Lo erótico busca/persigue la poesía del acto sexual o ese fuego que devasta los sentidos. El erotismo sugiere, enarbola las banderas de lo concreto, de ese terreno sinuoso de los cuerpos entrampados en el deseo volátil de la carne. La fantasía es vital para el sexo y la literatura.

La pornografía es el analfabetismo de la fantasía en acción. Lo erótico trae a la superficie de la piel esos sueños más recónditos, sintaxis cristalizada en feroz metáfora. El erotismo rompe cánones, la pornografía es un cerco que impide el vuelo de los sexos.

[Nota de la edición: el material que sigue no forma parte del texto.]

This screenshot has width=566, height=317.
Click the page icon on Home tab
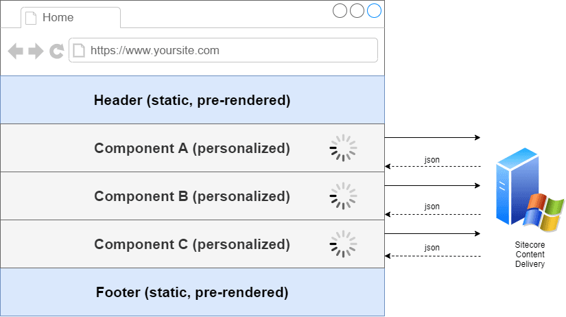(31, 18)
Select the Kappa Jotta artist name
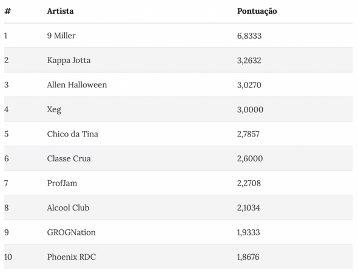The image size is (358, 273). point(69,60)
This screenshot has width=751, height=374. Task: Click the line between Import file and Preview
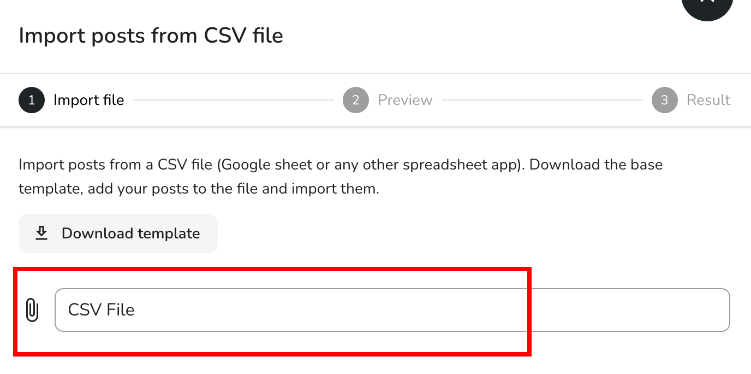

En fin la lectura de algunos libros me hizo ver que lo literario era el condimento indispensable para darle carne y poesía al sexo, al amor, a eso que soñamos que está por encima de ese mar profundo que es la piel o, como lo dijo Gide: «lo más profundo es la piel». La literatura es la parábola mágica de la vida. La literatura erótica, más que reflexionar sobre lo importante que puede ser el sexo, me permitió descubrir que aquello que está al margen de las palabras escritas pierde su efectivo encanto. La belleza de lo carnal estriba que nuestros actos de amor (tanto en la cama como los avatares existenciales) puedan dar pie a una bella (o terrible) historia, a un cuento o a ese poema que se escribe en el papel o que nos escribe en la piel de ese gran libro del universo.

El sexo y la literatura, lo carnal de las palabras es la esencia de mi vida. Hechizado por el sexo y por las palabras trato de encontrar la metáfora exacta para convertirlo todo en lenguaje, en historia viva y erecta.